▶ [What you will do]:
The part below that opens with the line containing "This screenshot has height=1184, width=1536." and closes with the line containing "This screenshot has height=1218, width=2128." should be copied exactly, minus any pictures.

[Screenshot grounding data]
=== Section Start ===

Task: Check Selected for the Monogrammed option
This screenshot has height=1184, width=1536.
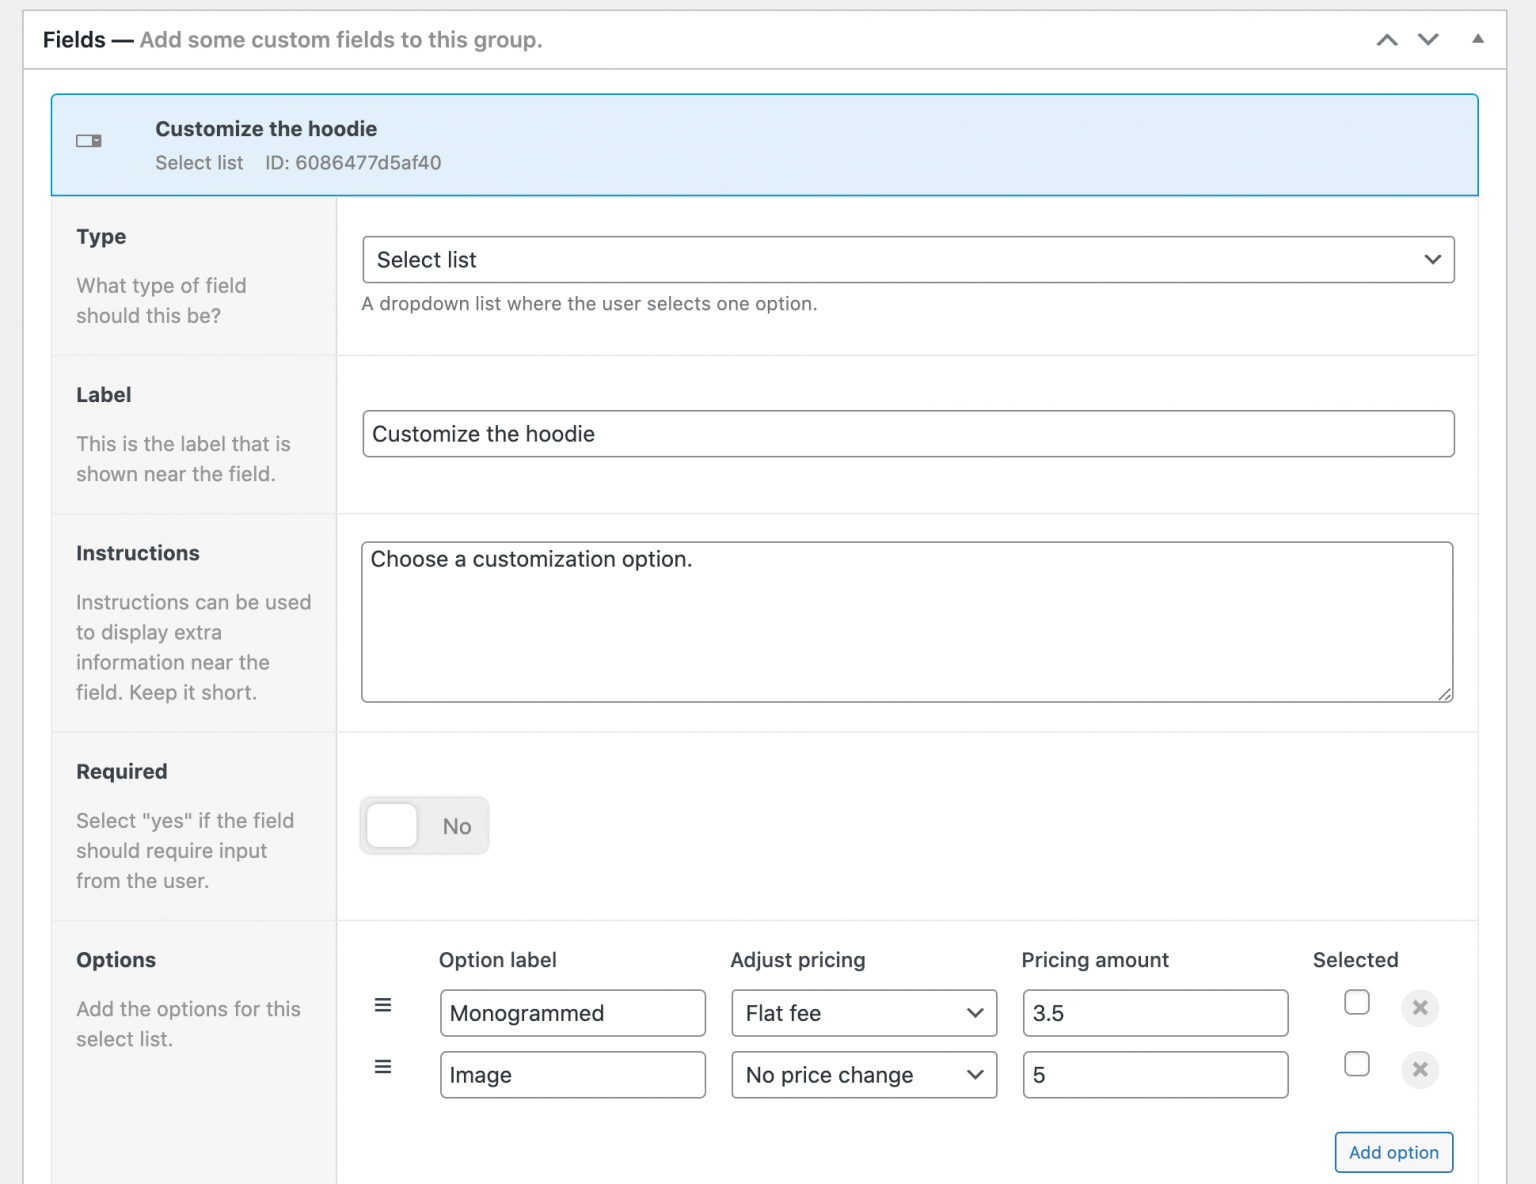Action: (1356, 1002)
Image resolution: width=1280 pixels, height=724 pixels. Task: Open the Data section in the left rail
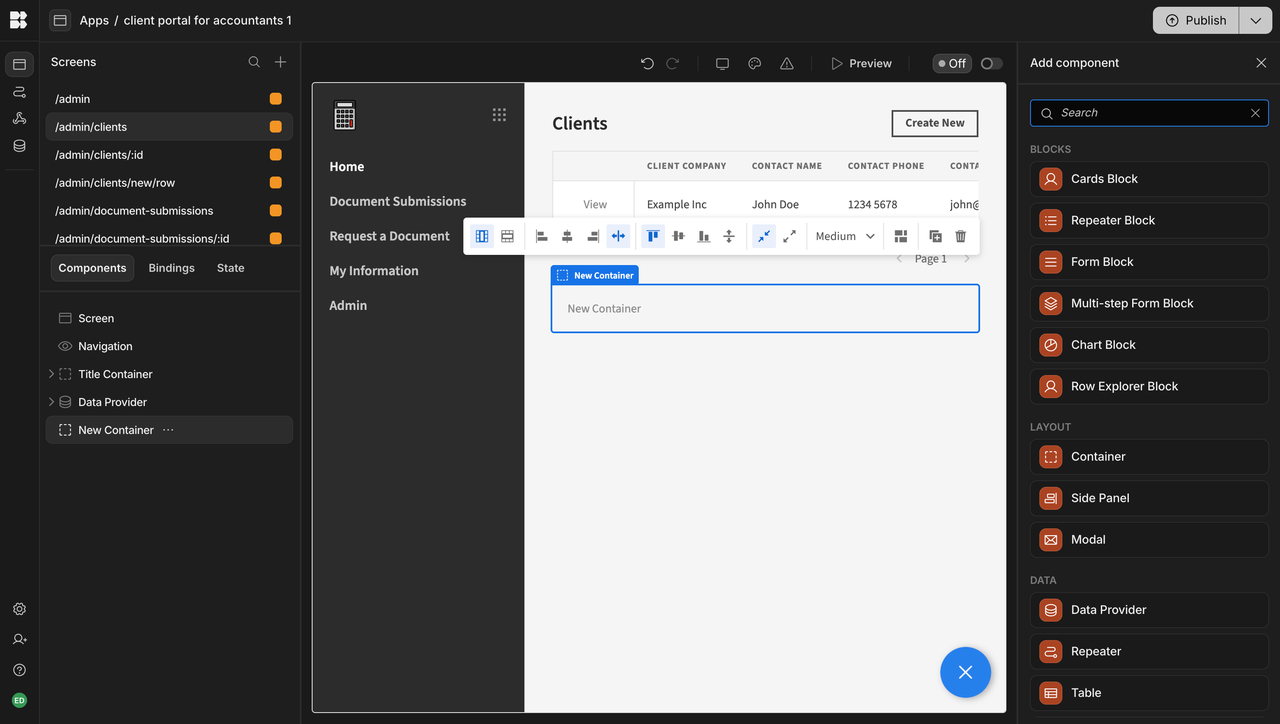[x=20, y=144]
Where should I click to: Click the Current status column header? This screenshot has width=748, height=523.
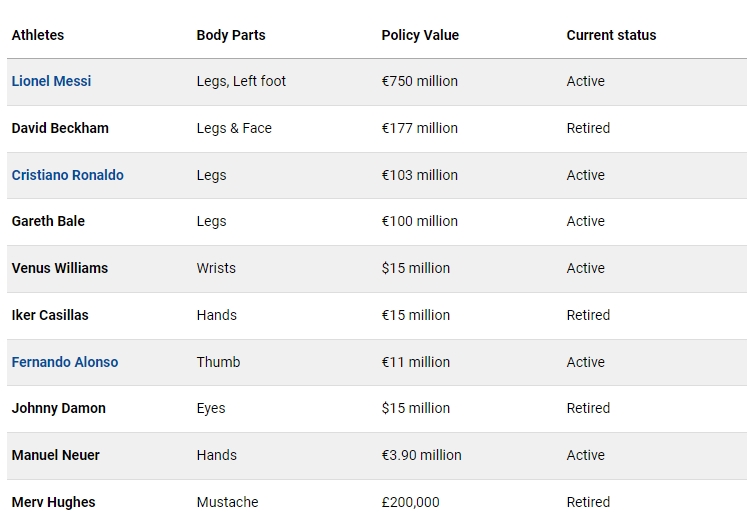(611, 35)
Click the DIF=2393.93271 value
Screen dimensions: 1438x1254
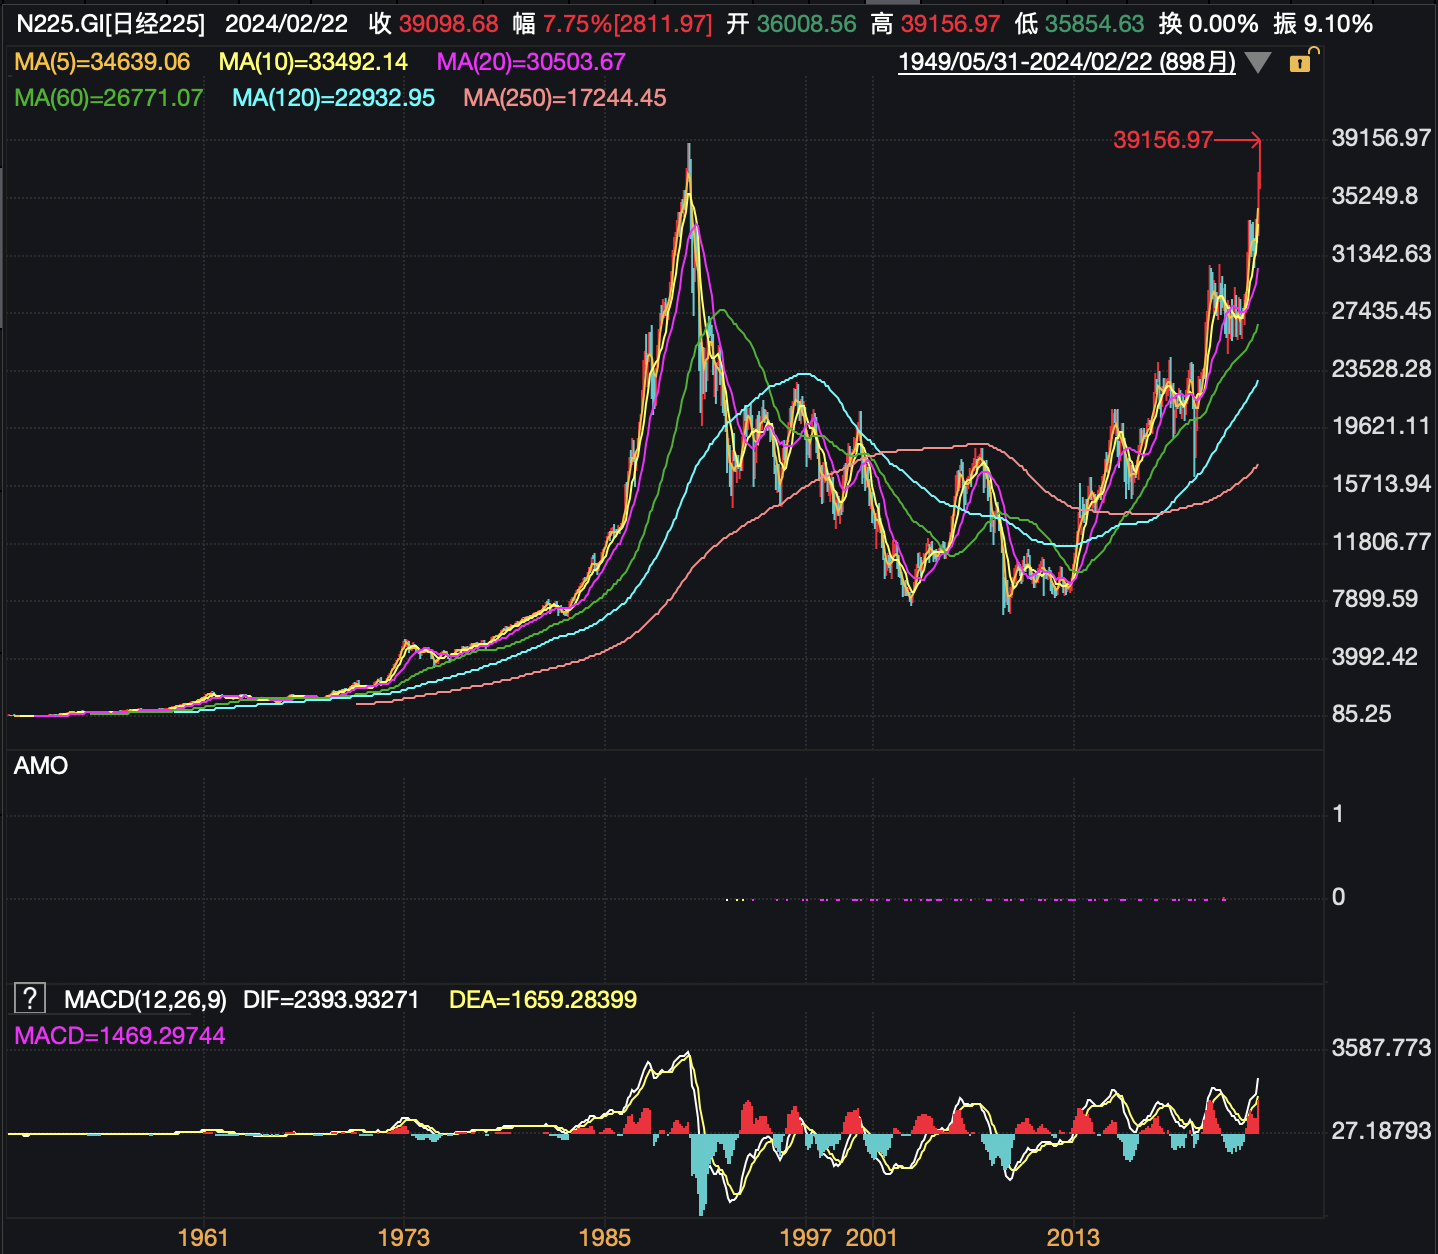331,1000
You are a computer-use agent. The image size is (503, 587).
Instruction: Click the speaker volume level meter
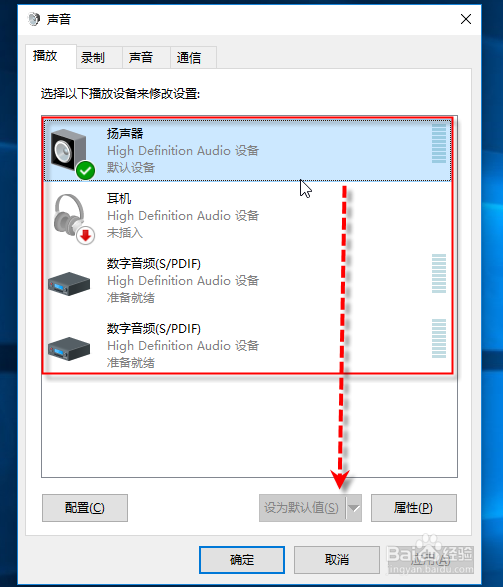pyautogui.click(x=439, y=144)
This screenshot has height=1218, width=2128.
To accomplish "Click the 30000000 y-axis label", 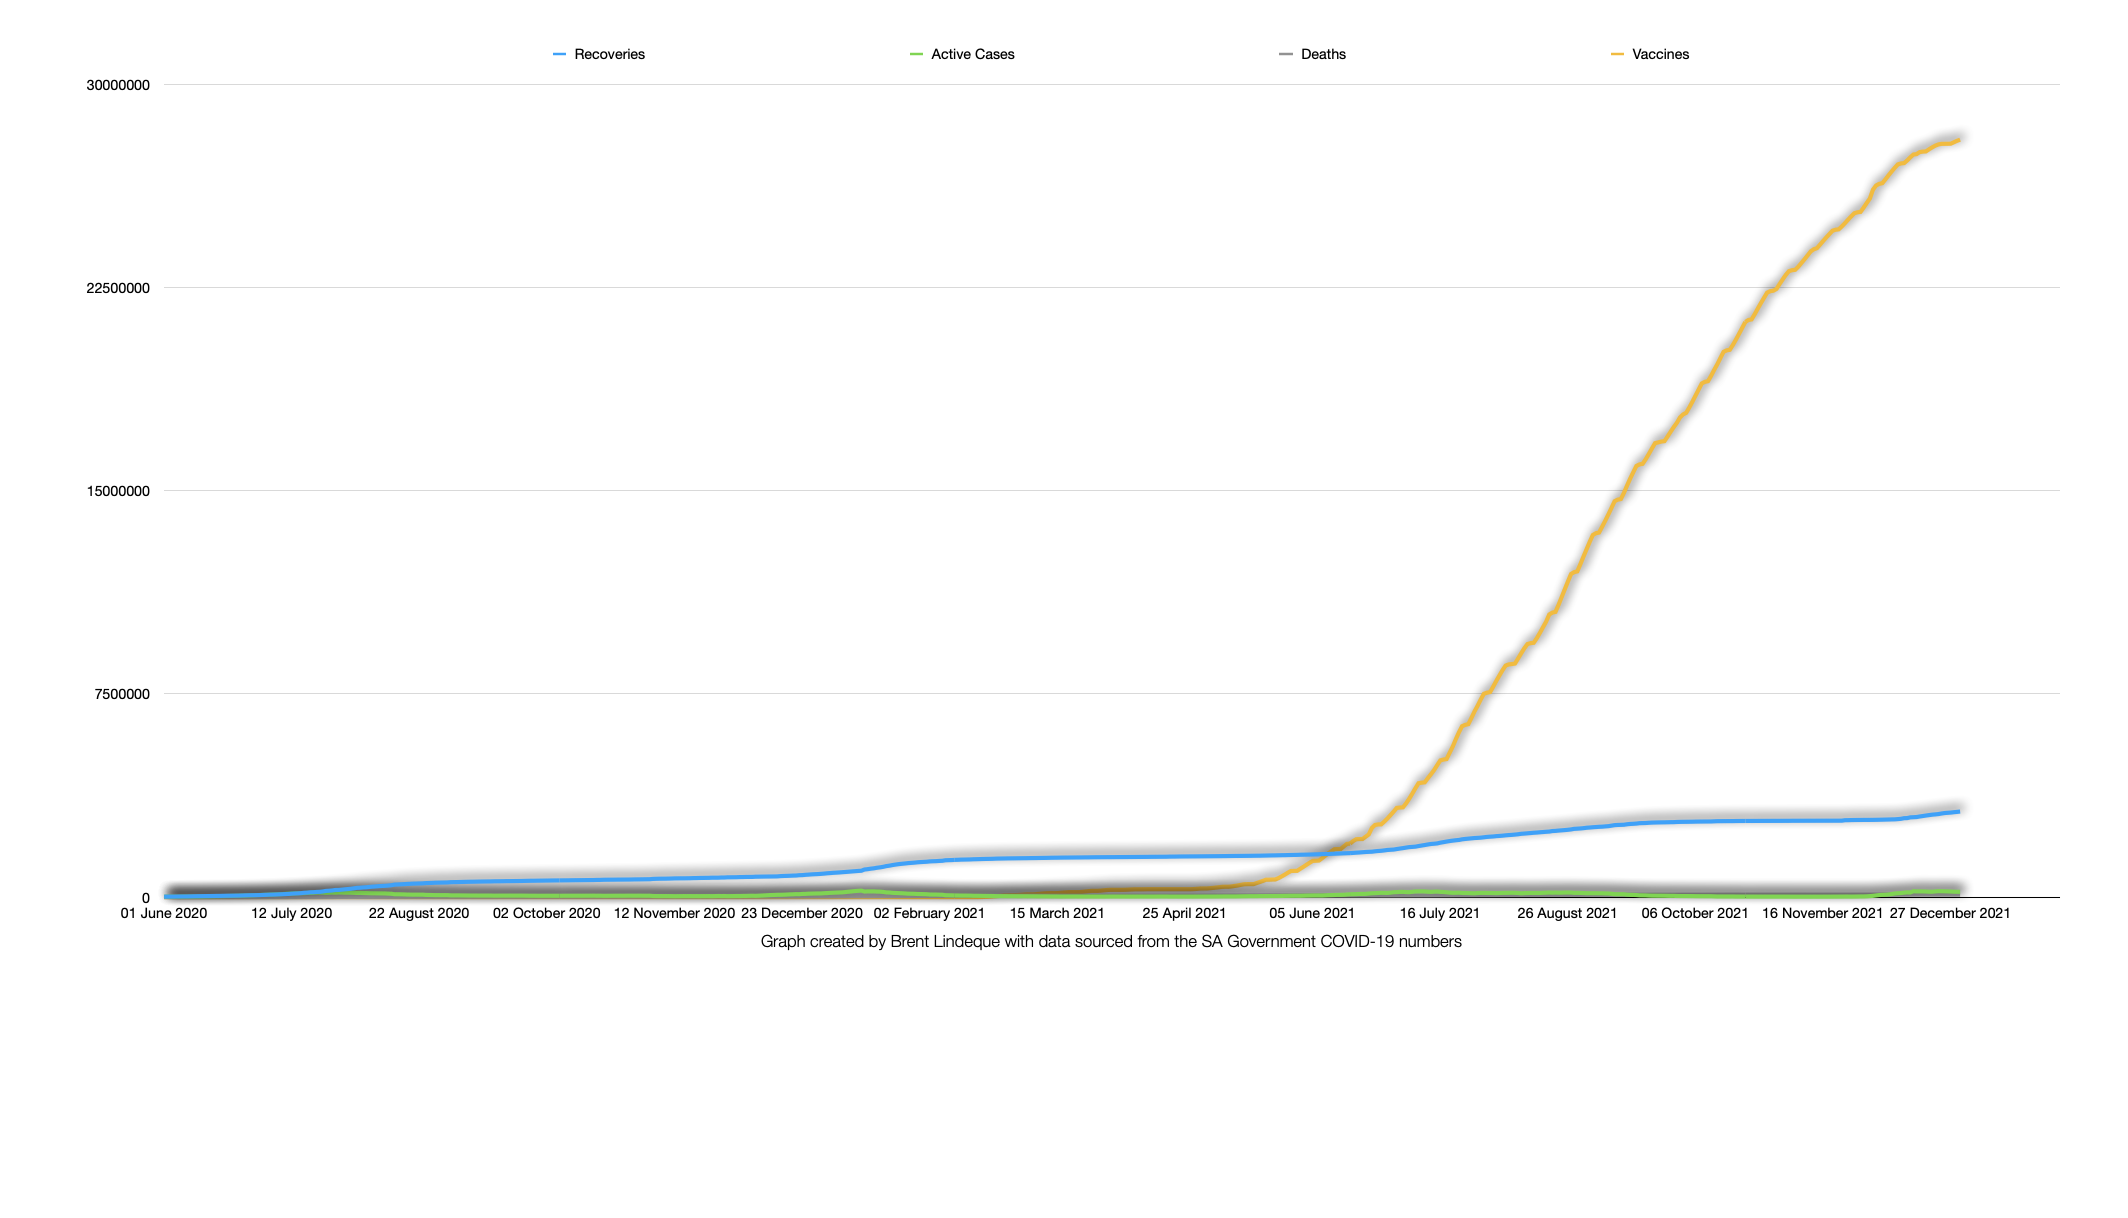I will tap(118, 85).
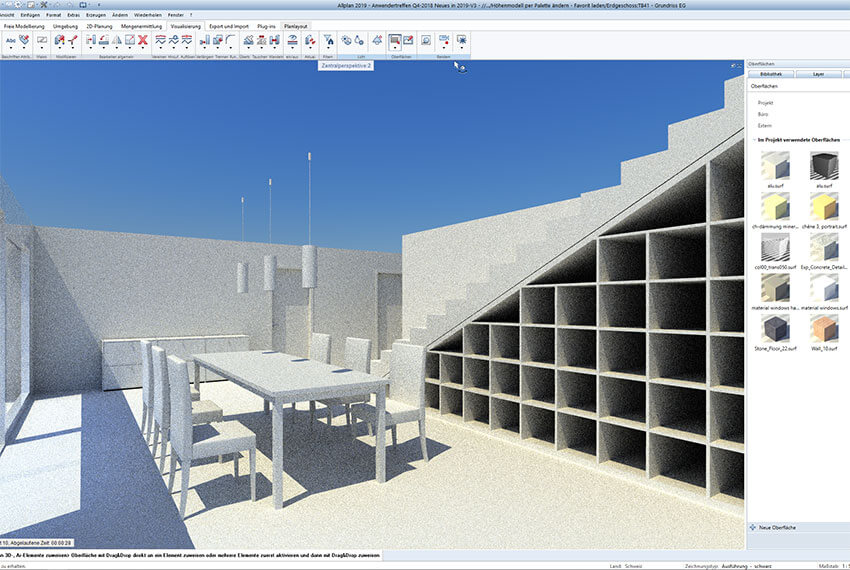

=== Section End ===

▶ [Solved exercise]:
This screenshot has height=1184, width=1536.
Action: (1356, 1002)
Image resolution: width=1280 pixels, height=724 pixels. Task: Open the Data section in the left rail
[x=20, y=144]
Where should I click to: Click the Current status column header? This screenshot has width=748, height=523.
(611, 35)
Click the DIF=2393.93271 value
Screen dimensions: 1438x1254
331,1000
You are a computer-use agent. The image size is (503, 587).
Instruction: Click the speaker volume level meter
pyautogui.click(x=439, y=144)
This screenshot has height=1218, width=2128.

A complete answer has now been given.